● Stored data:
________
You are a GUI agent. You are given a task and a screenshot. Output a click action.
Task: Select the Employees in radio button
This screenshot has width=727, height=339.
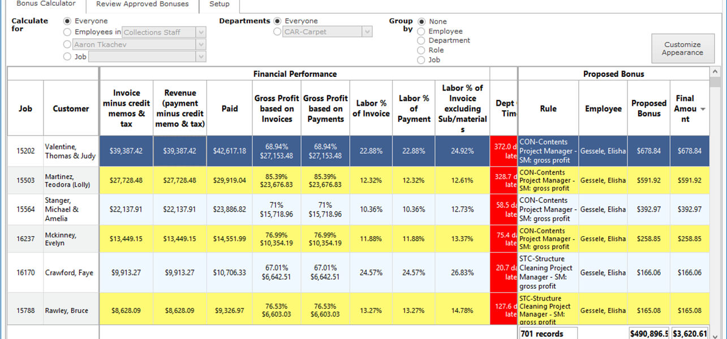[66, 32]
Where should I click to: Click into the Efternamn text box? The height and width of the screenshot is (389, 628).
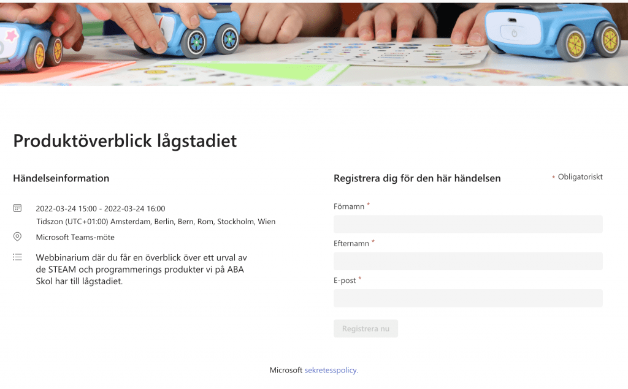tap(467, 261)
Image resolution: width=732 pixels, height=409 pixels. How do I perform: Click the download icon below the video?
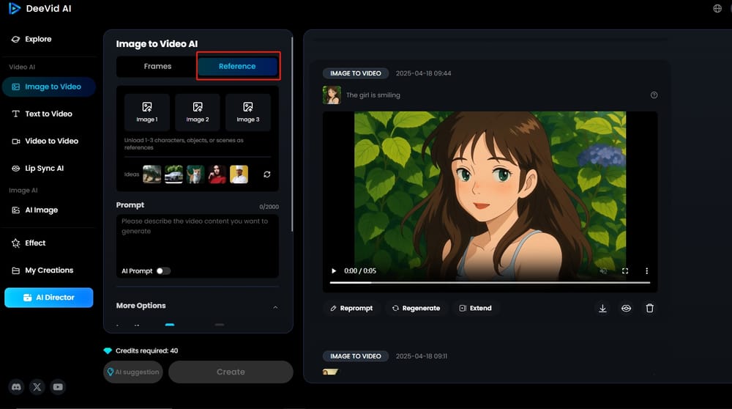click(x=602, y=309)
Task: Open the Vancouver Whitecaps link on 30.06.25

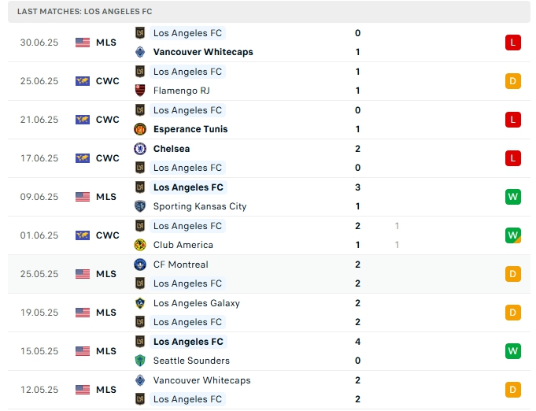Action: coord(203,52)
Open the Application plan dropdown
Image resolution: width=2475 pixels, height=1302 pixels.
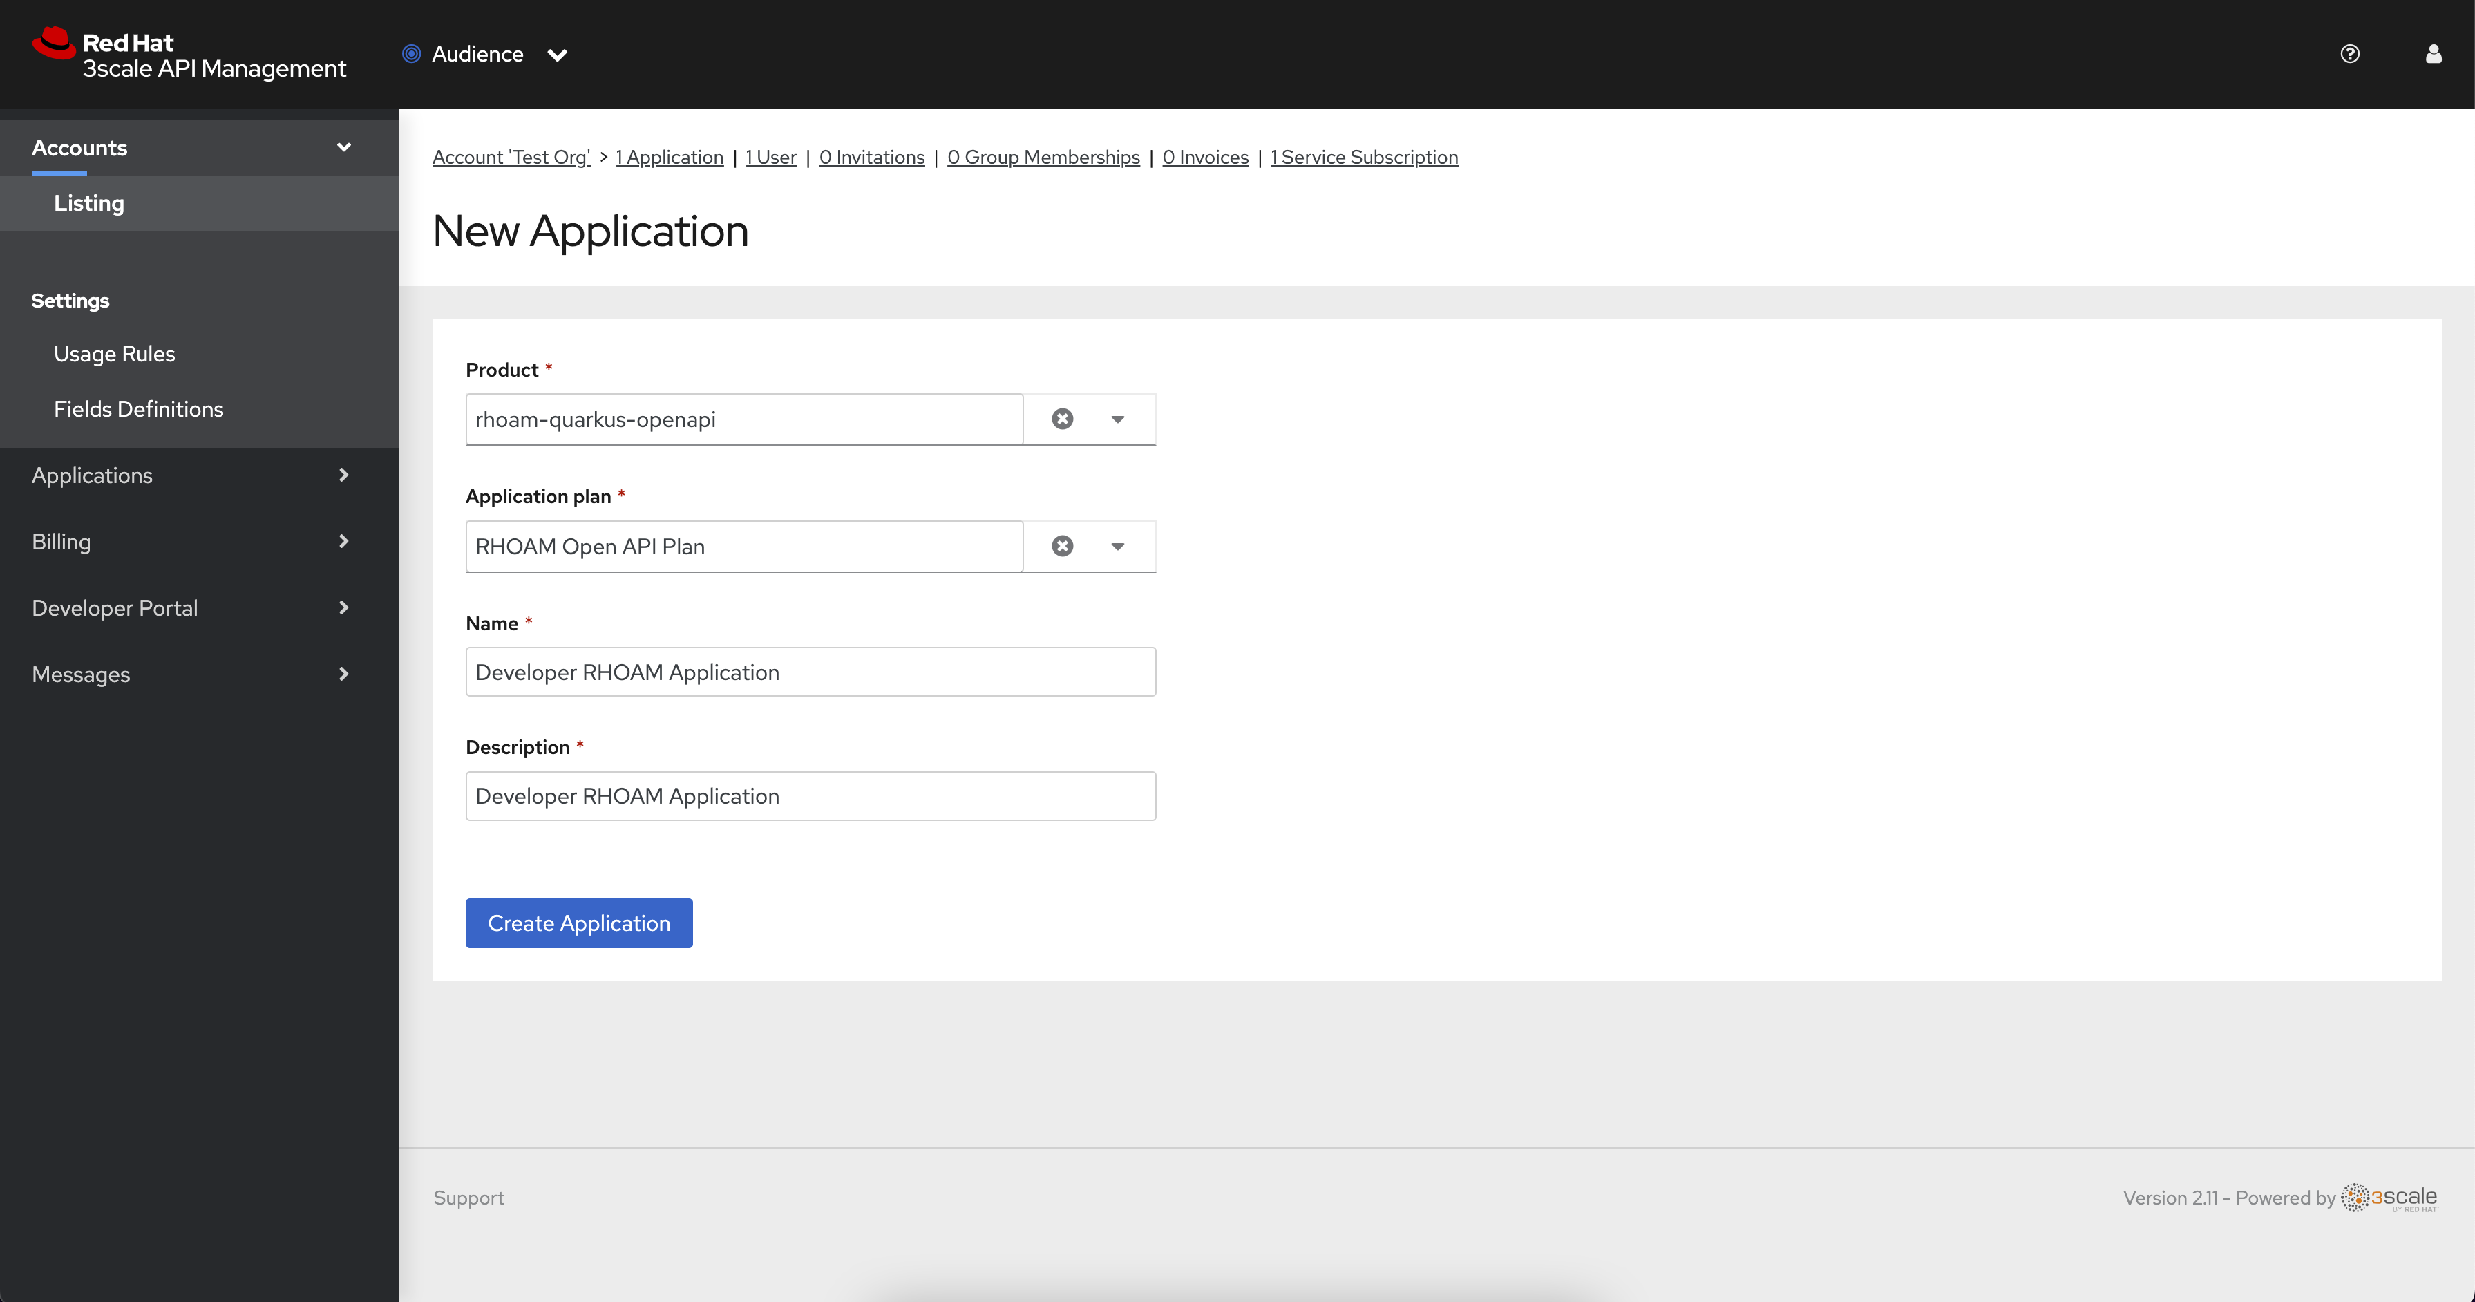click(1118, 545)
________
● DESCRIPTION OF THE TASK:
Leave the pictures out and reproduce each record exactly as written.

● WRITTEN RESPONSE:
You are a GUI agent. You are given a task and a screenshot. Output a click action.
Task: Select the Employees in radio button
This screenshot has width=727, height=339.
[66, 32]
Where should I click to: Click into the Efternamn text box? The height and width of the screenshot is (389, 628).
tap(467, 261)
Image resolution: width=732 pixels, height=409 pixels. How do I perform: Click the download icon below the video?
click(x=602, y=309)
Task: Open the Vancouver Whitecaps link on 30.06.25

Action: coord(203,52)
Open the Application plan dropdown
Image resolution: width=2475 pixels, height=1302 pixels.
click(1118, 545)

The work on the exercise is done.